Enhanced Computer Use Tool — Includes zoom functionality for magnifying regions on-screen during interactive sessions (Details).
Preserved Thinking Blocks — Keeps prior reasoning steps in context by default (Info).

---

🛠 Real-World Testing

I previewed Opus 4.5 over the weekend in Claude Code, leading to:

sqlite-utils 4.0a1 alpha release
Large-scale refactors: 20 commits, 39 files changed, 2,022 additions, 1,173 deletions

Interestingly, when my preview expired, Claude Sonnet 4.5 kept me working at nearly the same speed — suggesting my test tasks didn’t expose the full potential of Opus 4.5.

---

🌐 Complementary Tools for Creators

For developers and creators maximizing AI outputs, AiToEarn offers:

Open-source global AI content monetization
Simultaneous publishing to Douyin, Kwai, WeChat, Bilibili, Rednote (Xiaohongshu), Facebook, Instagram, LinkedIn, Threads, YouTube, Pinterest, and X (Twitter)
Integrated analytics and AI model rankings

Such ecosystems streamline the creation-to-revenue pipeline and help connect cutting-edge LLM capabilities directly to cross‑platform publishing.

---

🔍 Why Breakthroughs Are Getting Harder to Spot

My favorite AI moments are clear leaps — new models enabling previously impossible tasks.

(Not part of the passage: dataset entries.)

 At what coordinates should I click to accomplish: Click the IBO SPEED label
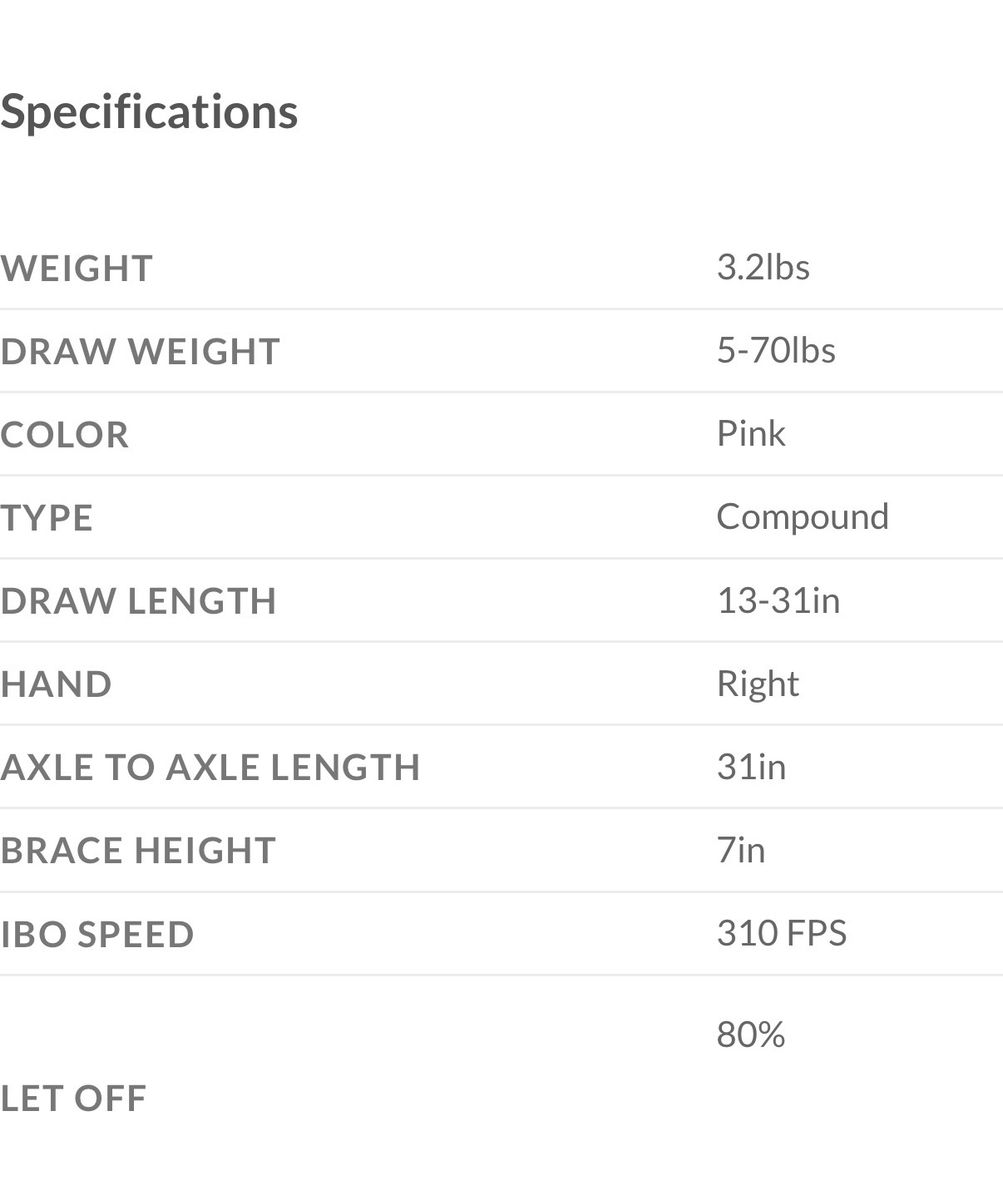pyautogui.click(x=97, y=934)
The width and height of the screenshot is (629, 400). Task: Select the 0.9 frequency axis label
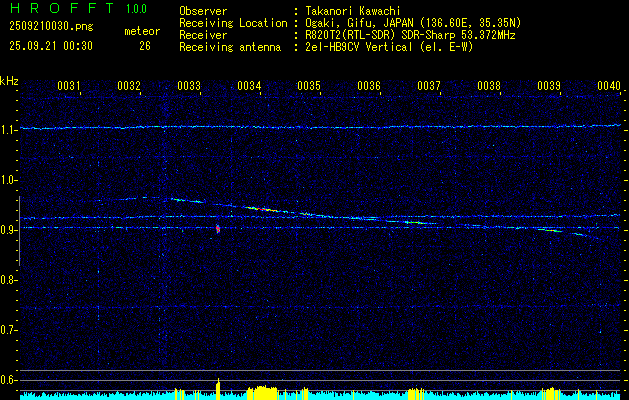pos(9,230)
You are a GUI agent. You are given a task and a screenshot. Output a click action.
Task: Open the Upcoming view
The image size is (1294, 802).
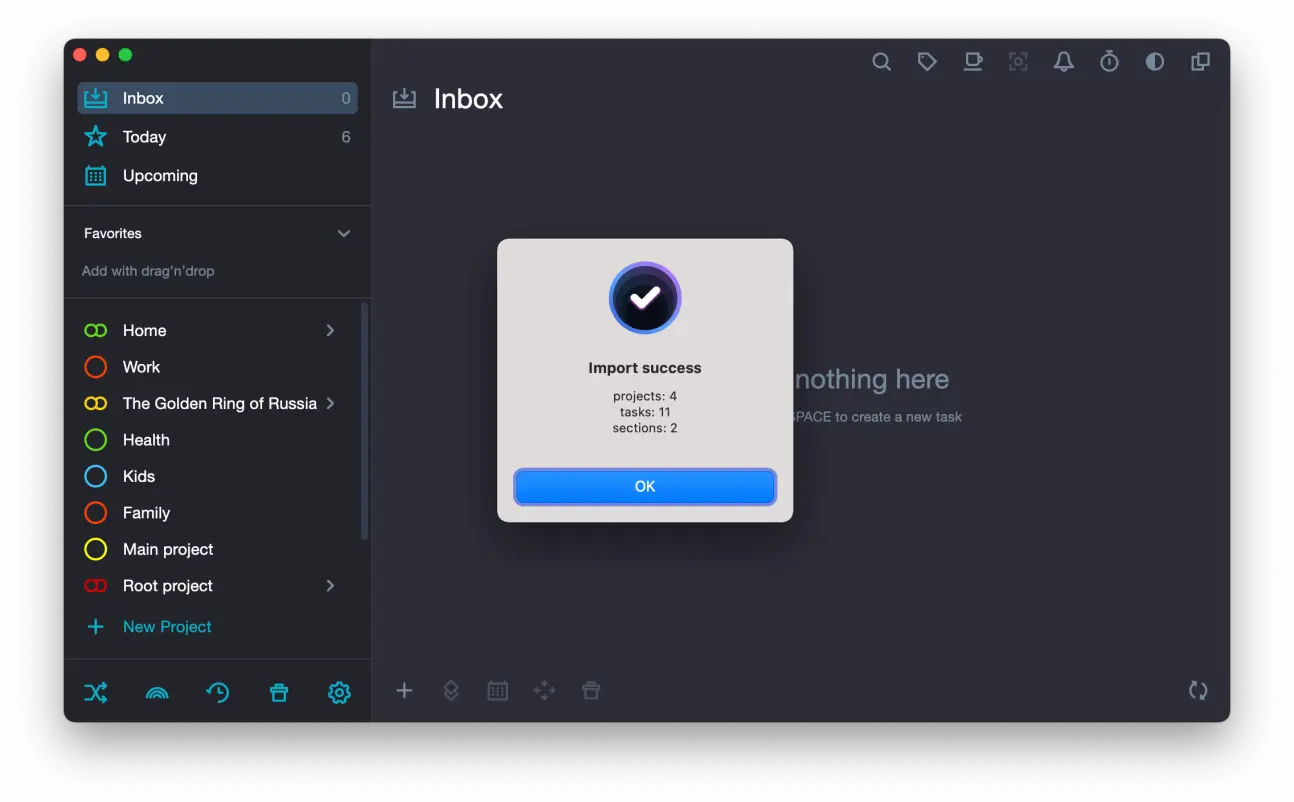coord(160,176)
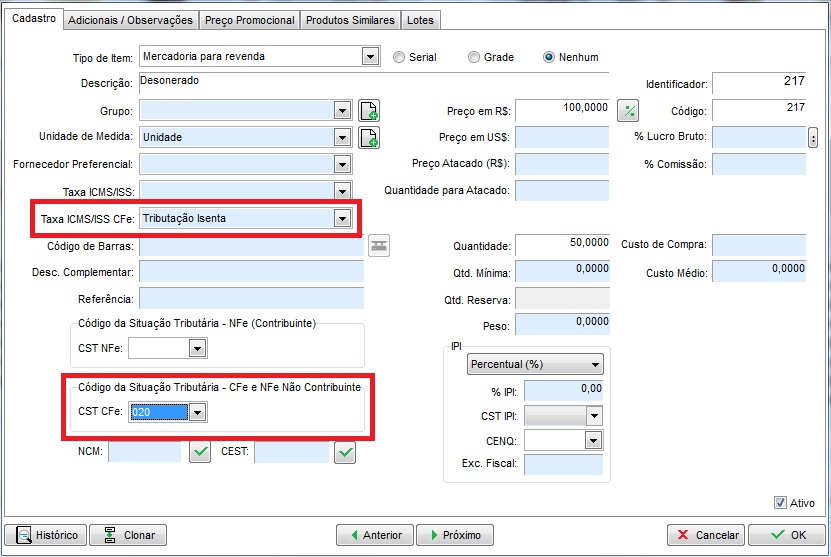Click the % Lucro Bruto options button
This screenshot has height=557, width=831.
813,137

Example: Nano Banana Pro image-gen model — delivered usable infographics, a sharp contrast with earlier failures.
Frontier LLM differences are now often subtle — single-digit benchmark improvements don’t easily translate to real-world utility.

Contributing Factors

Personal lack of “challenge tasks” that remain unsolved by current top models.
Once these tasks are solved, fewer opportunities remain to clearly test breakthroughs.

Tip: Maintain a log of failed tasks to retry with future models — advice from Ethan Mollick I need to follow more strictly.

Suggestion to AI labs: Provide concrete before vs. after examples in release notes, demonstrating capabilities that were impossible for the prior model.

---

🎨 Visual Example: Pelican on a Bicycle

Here’s Opus 4.5 (default high effort):

With a more detailed prompt:

---

📈 Benchmarks vs. Creative Reality

As AI image generation improves, benchmark scores often fail to capture creative performance gains.

Tools like AiToEarn help creators:

Distribute AI-generated content across multiple platforms instantly
Compare outputs and model performance via integrated analytics and (rankings)
Monetize creative work efficiently

---

Bottom Line:

Concrete real-world examples — not just metric gains — make advances in AI models tangible. Whether coding refactors or whimsical pelican tests, pairing high-performance models with publishing and monetization platforms can maximize both workflow efficiency and audience reach.

---

Would you like me to prepare a summary table comparing Opus 4.5, Sonnet 4.5, and key competitors so readers can visually scan specs, pricing, and new features at a glance? That could make this Markdown even more accessible.